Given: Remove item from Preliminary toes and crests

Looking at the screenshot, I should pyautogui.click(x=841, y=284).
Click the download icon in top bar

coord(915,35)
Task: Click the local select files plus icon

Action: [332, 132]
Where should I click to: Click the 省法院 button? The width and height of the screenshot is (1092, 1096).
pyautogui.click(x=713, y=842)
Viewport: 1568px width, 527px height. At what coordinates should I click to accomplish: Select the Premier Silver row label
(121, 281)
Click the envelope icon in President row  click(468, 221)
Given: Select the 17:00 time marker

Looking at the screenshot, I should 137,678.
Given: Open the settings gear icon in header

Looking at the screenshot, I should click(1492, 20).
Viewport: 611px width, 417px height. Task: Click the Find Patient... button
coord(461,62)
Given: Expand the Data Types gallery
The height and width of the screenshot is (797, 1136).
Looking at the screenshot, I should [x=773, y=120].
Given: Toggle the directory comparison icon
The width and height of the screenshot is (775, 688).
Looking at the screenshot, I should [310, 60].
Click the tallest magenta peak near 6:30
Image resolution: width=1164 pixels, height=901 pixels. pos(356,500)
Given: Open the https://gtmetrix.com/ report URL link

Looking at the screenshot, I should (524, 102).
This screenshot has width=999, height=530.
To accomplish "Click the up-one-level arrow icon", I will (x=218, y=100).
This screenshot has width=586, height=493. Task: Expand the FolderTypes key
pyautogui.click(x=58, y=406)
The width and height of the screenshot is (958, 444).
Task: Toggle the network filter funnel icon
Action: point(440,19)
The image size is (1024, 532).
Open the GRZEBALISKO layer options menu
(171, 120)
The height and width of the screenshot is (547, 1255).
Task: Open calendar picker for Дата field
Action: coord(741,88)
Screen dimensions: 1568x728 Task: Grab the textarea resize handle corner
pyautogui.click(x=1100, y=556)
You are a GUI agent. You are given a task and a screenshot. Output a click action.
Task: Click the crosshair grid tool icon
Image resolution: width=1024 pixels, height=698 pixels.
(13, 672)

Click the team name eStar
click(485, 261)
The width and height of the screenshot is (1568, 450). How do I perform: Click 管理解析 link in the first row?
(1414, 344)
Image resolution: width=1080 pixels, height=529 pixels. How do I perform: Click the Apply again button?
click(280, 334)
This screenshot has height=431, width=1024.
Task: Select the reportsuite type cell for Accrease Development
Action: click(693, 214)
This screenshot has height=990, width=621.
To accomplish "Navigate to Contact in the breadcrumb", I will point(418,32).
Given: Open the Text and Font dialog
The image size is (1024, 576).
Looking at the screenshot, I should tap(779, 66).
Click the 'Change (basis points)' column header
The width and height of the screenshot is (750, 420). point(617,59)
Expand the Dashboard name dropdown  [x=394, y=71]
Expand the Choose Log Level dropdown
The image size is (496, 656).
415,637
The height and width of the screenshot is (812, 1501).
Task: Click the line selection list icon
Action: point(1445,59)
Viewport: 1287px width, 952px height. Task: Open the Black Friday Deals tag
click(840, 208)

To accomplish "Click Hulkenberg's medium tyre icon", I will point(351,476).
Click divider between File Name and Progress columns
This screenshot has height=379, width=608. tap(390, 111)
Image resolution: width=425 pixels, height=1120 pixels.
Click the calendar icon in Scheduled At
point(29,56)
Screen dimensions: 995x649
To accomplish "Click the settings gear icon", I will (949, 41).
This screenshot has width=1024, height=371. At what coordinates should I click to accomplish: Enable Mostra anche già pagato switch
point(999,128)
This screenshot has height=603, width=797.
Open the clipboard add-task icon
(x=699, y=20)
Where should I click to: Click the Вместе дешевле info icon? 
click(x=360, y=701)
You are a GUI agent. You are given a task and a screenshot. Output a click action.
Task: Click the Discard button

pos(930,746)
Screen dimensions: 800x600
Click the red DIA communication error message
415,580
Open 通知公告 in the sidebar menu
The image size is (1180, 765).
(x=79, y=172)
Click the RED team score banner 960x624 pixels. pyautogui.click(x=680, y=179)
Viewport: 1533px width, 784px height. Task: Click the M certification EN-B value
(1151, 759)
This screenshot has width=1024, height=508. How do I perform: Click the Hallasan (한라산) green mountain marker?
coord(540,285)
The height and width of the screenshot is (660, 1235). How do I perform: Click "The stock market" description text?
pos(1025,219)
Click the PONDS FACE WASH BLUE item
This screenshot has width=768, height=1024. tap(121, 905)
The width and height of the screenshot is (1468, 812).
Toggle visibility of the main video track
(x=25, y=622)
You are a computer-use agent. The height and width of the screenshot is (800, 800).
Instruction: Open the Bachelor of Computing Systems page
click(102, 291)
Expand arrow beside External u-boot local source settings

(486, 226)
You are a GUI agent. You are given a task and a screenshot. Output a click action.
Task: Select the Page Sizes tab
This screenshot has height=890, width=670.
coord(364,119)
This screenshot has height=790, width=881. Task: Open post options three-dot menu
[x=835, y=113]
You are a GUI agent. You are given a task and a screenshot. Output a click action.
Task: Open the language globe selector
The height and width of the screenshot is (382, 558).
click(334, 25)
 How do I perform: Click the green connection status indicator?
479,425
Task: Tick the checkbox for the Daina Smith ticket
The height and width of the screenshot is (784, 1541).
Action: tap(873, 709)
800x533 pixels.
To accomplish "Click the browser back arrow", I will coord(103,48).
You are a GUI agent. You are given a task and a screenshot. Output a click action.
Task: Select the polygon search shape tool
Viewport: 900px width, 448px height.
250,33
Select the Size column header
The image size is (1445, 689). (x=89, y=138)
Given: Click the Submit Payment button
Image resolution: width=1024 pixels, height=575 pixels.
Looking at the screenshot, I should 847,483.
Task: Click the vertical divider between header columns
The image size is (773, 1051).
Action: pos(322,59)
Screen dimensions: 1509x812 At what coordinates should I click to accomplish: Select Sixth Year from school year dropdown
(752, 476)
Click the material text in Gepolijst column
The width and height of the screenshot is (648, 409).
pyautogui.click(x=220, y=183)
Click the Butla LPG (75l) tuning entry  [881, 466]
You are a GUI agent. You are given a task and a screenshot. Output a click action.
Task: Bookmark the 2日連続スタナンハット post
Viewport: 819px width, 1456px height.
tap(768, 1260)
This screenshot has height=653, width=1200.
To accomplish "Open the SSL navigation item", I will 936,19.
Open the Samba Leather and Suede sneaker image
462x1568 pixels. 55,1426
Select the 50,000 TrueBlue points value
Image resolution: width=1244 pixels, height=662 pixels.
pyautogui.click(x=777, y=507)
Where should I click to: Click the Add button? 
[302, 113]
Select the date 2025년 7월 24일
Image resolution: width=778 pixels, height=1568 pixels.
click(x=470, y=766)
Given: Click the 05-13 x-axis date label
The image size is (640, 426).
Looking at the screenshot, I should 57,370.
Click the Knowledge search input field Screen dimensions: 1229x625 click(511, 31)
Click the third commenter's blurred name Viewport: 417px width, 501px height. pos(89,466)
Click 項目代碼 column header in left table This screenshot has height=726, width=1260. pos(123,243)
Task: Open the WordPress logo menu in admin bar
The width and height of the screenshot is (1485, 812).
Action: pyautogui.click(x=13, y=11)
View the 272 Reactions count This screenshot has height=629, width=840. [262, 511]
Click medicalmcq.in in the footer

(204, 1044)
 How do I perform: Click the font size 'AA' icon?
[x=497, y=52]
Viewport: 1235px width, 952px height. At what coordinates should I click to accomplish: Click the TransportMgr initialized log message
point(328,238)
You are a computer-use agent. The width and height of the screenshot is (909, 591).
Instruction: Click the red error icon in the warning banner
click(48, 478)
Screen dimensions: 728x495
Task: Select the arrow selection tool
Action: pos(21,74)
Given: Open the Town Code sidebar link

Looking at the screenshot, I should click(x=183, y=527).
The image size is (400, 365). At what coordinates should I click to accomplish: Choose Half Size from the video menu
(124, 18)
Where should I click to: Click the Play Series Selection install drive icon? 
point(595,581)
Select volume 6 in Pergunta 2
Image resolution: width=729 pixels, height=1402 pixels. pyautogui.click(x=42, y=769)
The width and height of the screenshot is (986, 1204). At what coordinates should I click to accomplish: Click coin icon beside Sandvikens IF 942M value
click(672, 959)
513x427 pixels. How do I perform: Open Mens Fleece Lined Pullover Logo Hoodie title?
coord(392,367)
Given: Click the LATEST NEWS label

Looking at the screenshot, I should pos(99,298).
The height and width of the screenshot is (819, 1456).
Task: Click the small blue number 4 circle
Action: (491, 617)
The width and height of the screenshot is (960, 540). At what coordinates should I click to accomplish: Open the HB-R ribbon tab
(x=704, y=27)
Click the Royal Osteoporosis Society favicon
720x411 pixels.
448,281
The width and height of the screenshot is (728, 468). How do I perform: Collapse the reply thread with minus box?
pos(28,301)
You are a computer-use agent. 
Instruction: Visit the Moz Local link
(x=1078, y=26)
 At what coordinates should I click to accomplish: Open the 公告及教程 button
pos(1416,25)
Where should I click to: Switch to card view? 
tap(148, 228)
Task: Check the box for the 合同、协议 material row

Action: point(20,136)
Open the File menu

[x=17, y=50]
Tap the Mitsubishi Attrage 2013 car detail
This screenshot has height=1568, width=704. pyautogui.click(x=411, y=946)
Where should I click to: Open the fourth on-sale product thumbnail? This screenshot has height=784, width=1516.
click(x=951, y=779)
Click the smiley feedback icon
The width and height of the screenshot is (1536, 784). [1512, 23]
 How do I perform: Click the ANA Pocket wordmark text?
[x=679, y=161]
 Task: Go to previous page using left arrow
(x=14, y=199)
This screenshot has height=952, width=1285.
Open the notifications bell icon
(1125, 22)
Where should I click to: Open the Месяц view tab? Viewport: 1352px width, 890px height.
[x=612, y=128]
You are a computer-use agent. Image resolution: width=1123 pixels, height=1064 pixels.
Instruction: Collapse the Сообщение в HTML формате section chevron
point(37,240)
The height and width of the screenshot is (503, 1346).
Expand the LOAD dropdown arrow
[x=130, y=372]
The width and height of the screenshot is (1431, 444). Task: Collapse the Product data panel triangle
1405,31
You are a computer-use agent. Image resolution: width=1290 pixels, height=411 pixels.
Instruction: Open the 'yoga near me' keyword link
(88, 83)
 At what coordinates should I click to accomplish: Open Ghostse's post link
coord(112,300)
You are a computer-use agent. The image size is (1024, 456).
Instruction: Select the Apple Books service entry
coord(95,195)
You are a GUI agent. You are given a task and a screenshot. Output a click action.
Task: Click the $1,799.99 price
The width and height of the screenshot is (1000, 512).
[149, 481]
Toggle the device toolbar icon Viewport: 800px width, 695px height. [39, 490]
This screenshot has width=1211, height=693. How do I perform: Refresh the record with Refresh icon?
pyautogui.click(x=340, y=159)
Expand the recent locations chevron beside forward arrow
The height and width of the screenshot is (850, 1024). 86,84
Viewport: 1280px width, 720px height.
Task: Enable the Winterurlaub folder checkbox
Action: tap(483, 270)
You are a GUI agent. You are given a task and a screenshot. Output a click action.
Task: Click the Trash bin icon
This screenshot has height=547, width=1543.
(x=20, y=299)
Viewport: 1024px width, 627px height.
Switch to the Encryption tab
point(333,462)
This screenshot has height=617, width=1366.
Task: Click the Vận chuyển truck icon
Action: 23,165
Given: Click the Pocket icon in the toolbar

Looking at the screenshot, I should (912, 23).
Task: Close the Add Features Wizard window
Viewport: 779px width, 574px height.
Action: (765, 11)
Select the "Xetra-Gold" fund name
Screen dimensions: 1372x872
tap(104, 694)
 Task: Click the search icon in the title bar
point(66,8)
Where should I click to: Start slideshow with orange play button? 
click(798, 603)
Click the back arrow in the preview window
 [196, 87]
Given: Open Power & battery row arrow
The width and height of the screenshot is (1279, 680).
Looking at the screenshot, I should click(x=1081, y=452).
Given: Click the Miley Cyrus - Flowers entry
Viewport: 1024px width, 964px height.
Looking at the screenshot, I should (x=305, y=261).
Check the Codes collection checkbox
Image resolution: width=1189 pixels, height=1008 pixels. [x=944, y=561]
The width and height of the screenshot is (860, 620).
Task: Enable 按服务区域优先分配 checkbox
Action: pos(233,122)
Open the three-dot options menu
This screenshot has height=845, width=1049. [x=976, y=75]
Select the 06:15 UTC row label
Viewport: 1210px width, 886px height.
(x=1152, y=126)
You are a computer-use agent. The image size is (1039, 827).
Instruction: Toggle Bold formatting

> [About this task]: Check every line of the entries above, and copy those that carry the string "computer".

> [The completed task]:
You are a computer-use agent. The height and width of the screenshot is (800, 800).
You are a computer-use agent. The width and height of the screenshot is (909, 591).
You are a computer-use agent. 
You are a computer-use agent. Image resolution: width=1123 pixels, height=1064 pixels.
You are a computer-use agent. Image resolution: width=1290 pixels, height=411 pixels.
You are a computer-use agent. The image size is (1024, 456).
You are a computer-use agent. The image size is (1039, 827).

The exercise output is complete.